Dr. Marco Montagna, PhD

Dr. Montagna is a senior scientist at the Immunology and Molecular Oncology Unit of the Veneto Institute of Oncology. Since 1990 his major research projects focused on the genetic basis of cancer. The first studies aimed at the understanding of genomic imprinting dysregulation and identification of new loci involved in the pathogenesis of hepatoblastoma. The study of the genetic factors predisposing to breast and ovarian cancer started in 1995 at the International Agency for Research on Cancer in Lyon and became the major scientific interest over the last 25 years. In 2005 he joined the CIMBA international consortium whose main goal is to perform large-scale genomic studies in order to identify genetic modifiers of the risk associated to BRCA1/2 mutations. Few years later he became a member of the ENIGMA consortium with a focus on the investigation of the clinical relevance of BRCA1 and BRCA2 sequence variants of uncertain significance. Since 1994 he published 119 scientific papers on peer-reviewed journals. As team leader of the IOV Hereditary Breast and Ovarian Cancer Unit, Dr. Montagna recently spent much of his efforts in translating the most recent research scientific achievements on breast and ovarian cancer predisposition into clinical-diagnostic pathways dedicated to risk assessment and genetic testing for cancer prevention/early detection and targeted therapy.

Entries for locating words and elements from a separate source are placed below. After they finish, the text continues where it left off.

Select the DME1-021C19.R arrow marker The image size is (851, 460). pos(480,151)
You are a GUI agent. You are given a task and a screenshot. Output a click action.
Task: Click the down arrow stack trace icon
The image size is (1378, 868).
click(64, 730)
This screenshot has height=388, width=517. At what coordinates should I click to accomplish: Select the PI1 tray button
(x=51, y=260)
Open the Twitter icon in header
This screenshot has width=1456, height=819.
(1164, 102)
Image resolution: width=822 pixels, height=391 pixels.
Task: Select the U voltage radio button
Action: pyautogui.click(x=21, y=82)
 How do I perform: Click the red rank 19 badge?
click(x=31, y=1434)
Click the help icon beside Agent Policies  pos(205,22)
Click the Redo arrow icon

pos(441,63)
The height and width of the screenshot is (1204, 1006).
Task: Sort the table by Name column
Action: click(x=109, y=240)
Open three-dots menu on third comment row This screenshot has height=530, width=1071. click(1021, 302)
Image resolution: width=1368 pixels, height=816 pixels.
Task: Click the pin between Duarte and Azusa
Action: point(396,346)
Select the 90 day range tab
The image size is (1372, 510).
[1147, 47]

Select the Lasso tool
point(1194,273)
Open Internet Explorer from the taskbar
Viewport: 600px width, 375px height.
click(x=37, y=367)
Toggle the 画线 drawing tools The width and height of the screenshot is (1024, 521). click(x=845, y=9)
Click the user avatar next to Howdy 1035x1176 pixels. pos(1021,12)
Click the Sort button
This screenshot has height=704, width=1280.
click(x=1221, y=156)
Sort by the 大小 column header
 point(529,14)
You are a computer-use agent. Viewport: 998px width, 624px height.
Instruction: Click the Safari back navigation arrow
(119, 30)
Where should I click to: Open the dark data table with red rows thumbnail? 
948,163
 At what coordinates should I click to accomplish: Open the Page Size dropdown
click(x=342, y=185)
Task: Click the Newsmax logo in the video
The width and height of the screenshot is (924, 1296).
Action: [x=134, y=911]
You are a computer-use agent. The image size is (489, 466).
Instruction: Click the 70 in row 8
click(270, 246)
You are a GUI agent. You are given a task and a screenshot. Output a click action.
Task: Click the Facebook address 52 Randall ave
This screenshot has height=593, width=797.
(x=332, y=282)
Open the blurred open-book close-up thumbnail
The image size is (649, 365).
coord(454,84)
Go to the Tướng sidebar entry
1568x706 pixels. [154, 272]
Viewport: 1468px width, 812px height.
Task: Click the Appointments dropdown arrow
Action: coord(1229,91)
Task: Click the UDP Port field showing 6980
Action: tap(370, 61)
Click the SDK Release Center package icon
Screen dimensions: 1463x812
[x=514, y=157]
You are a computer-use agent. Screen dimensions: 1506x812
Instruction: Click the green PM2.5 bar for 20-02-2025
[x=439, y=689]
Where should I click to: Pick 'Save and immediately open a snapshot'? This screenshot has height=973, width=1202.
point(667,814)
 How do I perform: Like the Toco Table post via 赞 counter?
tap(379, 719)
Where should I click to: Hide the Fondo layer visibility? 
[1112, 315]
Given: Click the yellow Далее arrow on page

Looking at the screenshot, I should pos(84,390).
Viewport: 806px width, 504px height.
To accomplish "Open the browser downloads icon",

Hereditary Breast and Ovarian Cancer Unit
Immunology and Molecular Oncology Unit
– Department of Translational Oncology and Health Services, IOV-IRCCS

research activity

Genetic bases of cancer

A better understanding of the genetic mechanisms of cancer predisposition will allow more and more precise risk assessments leading to personalized prevention/surveillance strategies as well as targeted cancer treatments.

Research topic

Genetic predisposition to the hereditary breast and ovarian cancer syndrome.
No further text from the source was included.